Kebanyakan orang tidak dapat melakukan hal seperti itu meskipun mereka menginginkannya. Luxion adalah satu-satunya alasan aku bisa mengusulkan sesuatu yang kalau tidak begitu tidak masuk akal.
Nona Mylene segera sadar. “Jika kami membuang Rachel sedemikian rupa, itu hanya akan dianggap sebagai bukti lebih lanjut akan bahaya kekuatanmu. Jika itu terjadi, ada kemungkinan besar kekaisaran akan mengambil tindakan.”
“Kekaisaran,” ulangku sambil berpikir, tidak membayangkan potensi intervensi mereka sampai dia mengungkitnya.
“Kerajaan Sihir Suci Vordenoit, lebih spesifiknya,” kata Luxion. “Mereka adalah salah satu dari banyak negara yang memiliki koneksi ke Kerajaan Suci Rahel.”
“Tepat sekali,” lanjut Nona Mylene, “dan Kekaisaran ini jauh lebih besar daripada Kerajaan Holfort. Bahkan Republik Alzer tidak bisa berharap untuk menandingi mereka.”
Kekaisaran adalah rumah Finn dan Mia. Jika mereka menganggap kami sebagai ancaman dan melancarkan invasi, keadaan kami akan lebih buruk dari sebelumnya. Bahkan jika mereka tidak menyerang, mereka dapat menarik sumber daya dan melemahkan kita secara tidak langsung. Jika kita tidak hati-hati, mereka bisa membuat seluruh dunia menentang kita. Ditambah lagi, kekaisaran memiliki Setelan Iblis yang berfungsi penuh. Kami tidak akan berperang melawan mereka tanpa cedera, bahkan dengan kekuatan Luxion. Tidak… Skenario terburuknya, kita mungkin akan kalah.
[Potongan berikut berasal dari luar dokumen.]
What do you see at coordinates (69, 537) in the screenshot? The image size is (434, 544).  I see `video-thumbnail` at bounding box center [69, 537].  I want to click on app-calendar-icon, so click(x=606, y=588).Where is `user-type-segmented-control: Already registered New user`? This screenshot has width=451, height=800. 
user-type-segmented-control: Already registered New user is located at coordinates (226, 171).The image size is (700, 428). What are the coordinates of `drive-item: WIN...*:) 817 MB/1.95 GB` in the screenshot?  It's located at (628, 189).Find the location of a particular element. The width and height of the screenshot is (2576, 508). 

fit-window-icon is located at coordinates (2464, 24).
“Akan sangat buruk jika menjadikan mereka musuh, bukan?” Saya bertanya, hanya untuk konfirmasi.
Nona Mylene langsung mengangguk. “Itu akan terjadi, ya.”
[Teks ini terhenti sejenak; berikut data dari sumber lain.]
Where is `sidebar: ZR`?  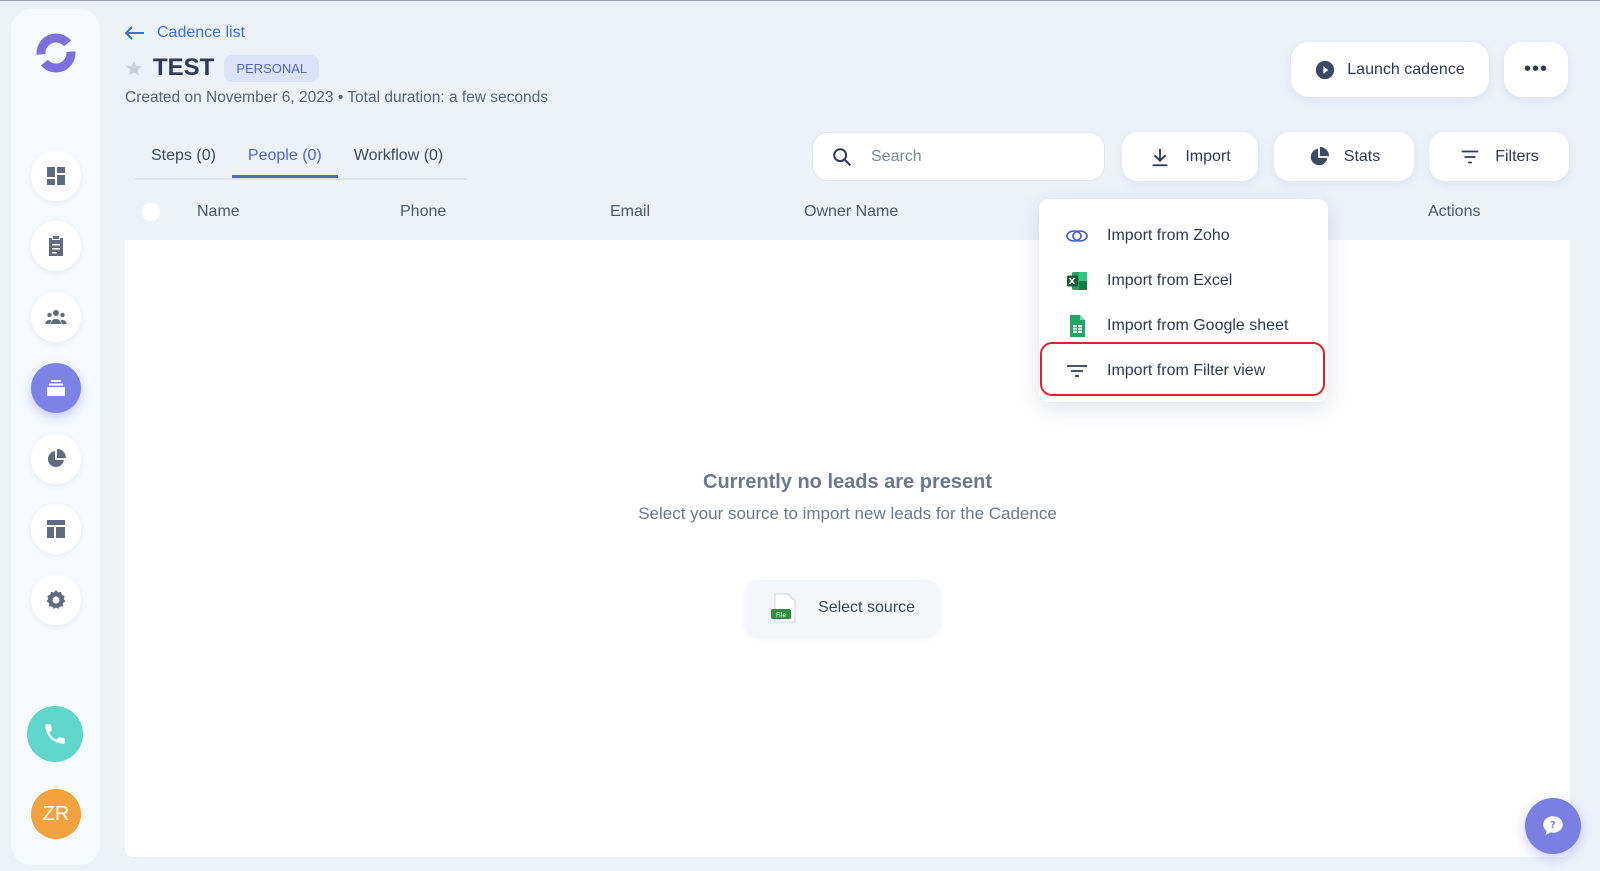 sidebar: ZR is located at coordinates (56, 437).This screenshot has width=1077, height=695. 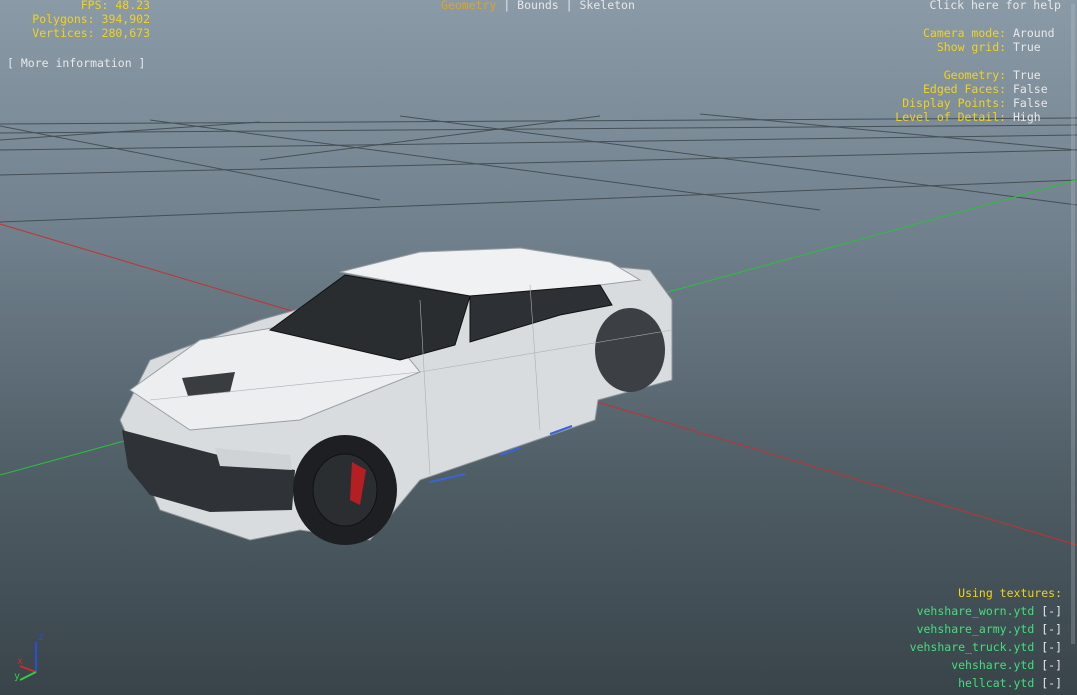 I want to click on texture-name: vehshare_truck.ytd, so click(x=972, y=647).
Luxion nampaknya agak kesal dengan pemikiran ini. “Jika kita menghilangkannya secara keseluruhan dan sekaligus, potensi masalah apa pun akan segera terselesaikan.”
Itu adalah saran yang tidak mengejutkan, datang dari Luxion, tapi aku tidak punya kebiasaan menyakiti orang yang tidak bersalah. “Jangan bercanda tentang itu,” kataku.
“Jika Anda jujur sepenuhnya, Guru, Anda akan mengakui bahwa Anda bahkan tidak ingin menghancurkan Rachel, bukan? Kamu terlalu naif.”
Kami saling melotot.
Miss Mylene bertepuk tangan, mengalihkan perhatian kami kembali kepadanya. Dia terus tersenyum, sedikit memiringkan kepalanya. “Mengingat ketidaksukaanmu terhadap pertempuran, aku telah menyusun strategi khusus, hanya untukmu.”
“Sebuah strategi?”
Nona Mylene bangkit dari tempat duduknya. Jendela di belakangnya menampilkan siluet cerah sambil menggambar bayangan panjang di wajahnya. Itu membuatnya tampak seram, terutama dengan senyuman itu.
Sobat, aku sungguh berharap dia berhenti melakukan itu.
“Saya ingin Anda ikut bersama Erica dan saya ke rumah Marquess Frazer.”